It is a standard fact that if $M$ is a nonsingular $n\times n$ integer matrix, the index of the $\mathbb{Z}$-span of its columns as an abelian group in $\mathbb{Z}^n$ is $|\det M|$. What happens if we replace $\mathbb{Z}$ by the ring of integers in some number field? More precisely:
Let $K$ be a finite extension of $\mathbb{Q}$ with ring of integers $\mathcal{O}_K$. Let $M$ be an $n\times n$ nonsingular matrix with entries in $\mathcal{O}_K$, and let $\Lambda$ be the sub-$\mathcal{O}_K$-module of $\mathcal{O}_K^n$ spanned by the columns of $M$. What can we say about the index of $\Lambda$ as an abelian group inside $\mathcal{O}_K^n$? Is it $|\det M|$? If so, what's the proof? (And if not, what's really going on?)
EDIT: The question is naive in a way.

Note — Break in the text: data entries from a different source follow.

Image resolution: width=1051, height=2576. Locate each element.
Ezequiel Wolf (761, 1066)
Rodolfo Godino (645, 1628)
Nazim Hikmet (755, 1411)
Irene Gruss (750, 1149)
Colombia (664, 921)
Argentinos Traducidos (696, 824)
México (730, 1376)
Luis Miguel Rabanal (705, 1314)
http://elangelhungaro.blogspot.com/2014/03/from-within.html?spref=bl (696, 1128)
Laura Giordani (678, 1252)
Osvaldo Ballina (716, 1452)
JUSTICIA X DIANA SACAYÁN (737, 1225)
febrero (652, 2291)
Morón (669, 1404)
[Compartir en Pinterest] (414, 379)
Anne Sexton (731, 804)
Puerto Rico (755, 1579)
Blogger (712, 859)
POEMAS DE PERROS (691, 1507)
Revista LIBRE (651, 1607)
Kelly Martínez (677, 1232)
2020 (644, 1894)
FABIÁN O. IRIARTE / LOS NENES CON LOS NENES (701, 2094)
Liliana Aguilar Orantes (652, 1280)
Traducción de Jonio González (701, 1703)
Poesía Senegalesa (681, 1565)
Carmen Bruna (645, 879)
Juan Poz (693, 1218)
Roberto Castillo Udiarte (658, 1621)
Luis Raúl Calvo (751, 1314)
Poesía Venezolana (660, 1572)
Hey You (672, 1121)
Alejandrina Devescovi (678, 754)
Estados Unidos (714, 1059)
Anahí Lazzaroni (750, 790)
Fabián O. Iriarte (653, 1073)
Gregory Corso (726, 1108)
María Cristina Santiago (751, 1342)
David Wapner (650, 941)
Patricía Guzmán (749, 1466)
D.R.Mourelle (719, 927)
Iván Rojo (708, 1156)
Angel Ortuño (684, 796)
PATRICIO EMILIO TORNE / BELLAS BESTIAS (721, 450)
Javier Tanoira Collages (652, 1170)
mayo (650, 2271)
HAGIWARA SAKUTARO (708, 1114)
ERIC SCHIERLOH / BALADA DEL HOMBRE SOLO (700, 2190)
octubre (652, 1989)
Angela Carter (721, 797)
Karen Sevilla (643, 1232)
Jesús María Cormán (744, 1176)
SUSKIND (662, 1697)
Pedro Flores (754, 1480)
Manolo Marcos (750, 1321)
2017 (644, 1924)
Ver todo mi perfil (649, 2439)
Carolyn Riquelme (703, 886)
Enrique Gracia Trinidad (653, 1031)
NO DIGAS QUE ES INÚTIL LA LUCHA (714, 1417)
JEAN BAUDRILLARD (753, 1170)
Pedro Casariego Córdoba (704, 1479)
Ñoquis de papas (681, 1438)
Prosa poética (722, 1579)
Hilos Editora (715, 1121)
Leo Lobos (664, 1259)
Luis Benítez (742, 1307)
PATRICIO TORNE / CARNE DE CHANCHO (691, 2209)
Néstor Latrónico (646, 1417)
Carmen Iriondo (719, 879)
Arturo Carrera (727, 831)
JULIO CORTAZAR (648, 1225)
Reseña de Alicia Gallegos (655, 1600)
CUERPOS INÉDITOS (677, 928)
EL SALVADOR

A priori, $\det M$ is an element of $\mathcal{O}_K$, so $|\det M|$ isn't defined without specifying a particular archimedean place of $K$. If there are several, then $|\det M|$ will depend on an arbitrary choice whereas $[\mathcal{O}_K^n:\Lambda]$ will not. So this leads me to expect that in general, the answer is no. On the other hand, what if, say, $\det M \in \mathbb{Z}$ and/or $M$ is unitary?
2nd EDIT: A propos of Mariano's comment, maybe the right answer is actually $|N_{K/\mathbb{Q}}(\det M)|$, at least for number fields of class number $1$ and maybe more generally?
I believe that Propositions 1.10 and 1.16 of this paper of mine give (a generalization of) what you are looking for. The notation may take some getting used to. Indeed all the key ingredients of the discussion above appear in this somewhat abstracted context...and they comprise the proof.